Stored data entries
------------------------------------

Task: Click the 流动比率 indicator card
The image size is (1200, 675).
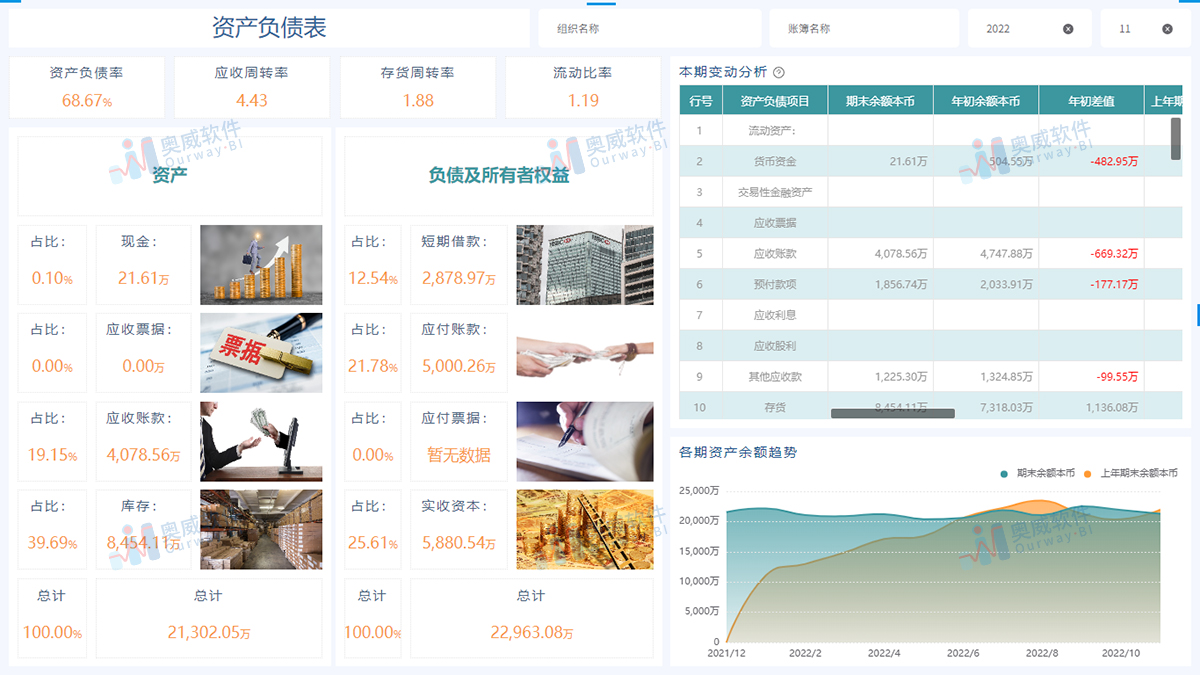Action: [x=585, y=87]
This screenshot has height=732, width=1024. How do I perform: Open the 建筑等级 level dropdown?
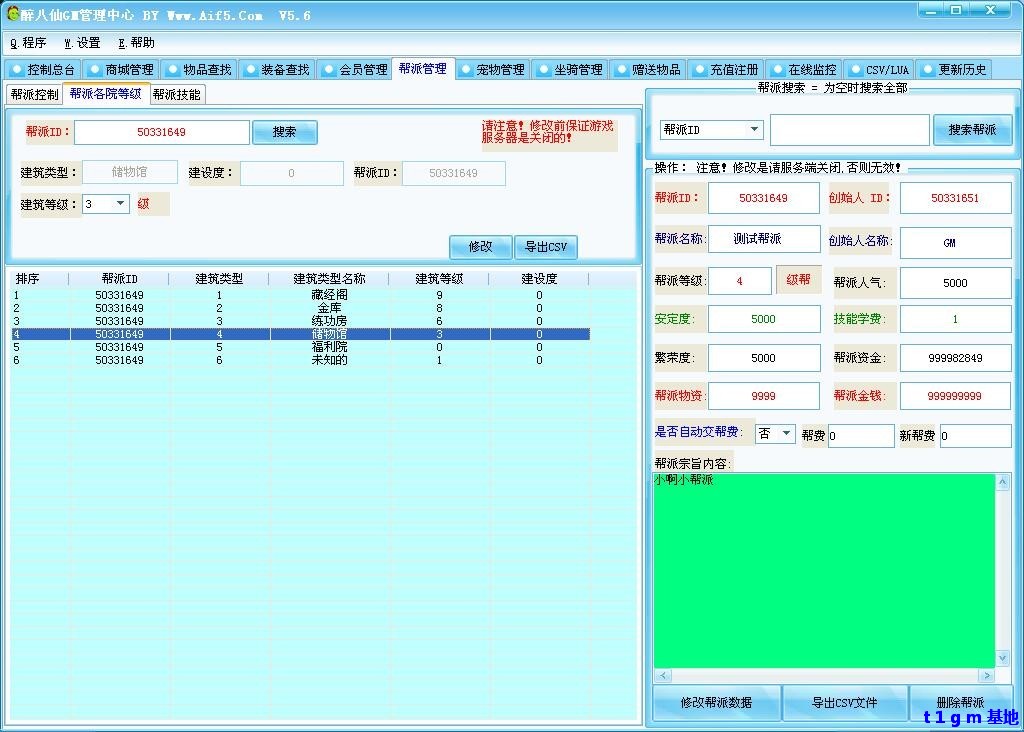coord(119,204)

------------------------------------

Would you repeat the entries exactly, but with no pictures?

Solution to this task
Task: Click the 流动比率 indicator card
The image size is (1200, 675).
Action: [x=585, y=87]
This screenshot has height=732, width=1024. How do I perform: Open the 建筑等级 level dropdown?
coord(119,204)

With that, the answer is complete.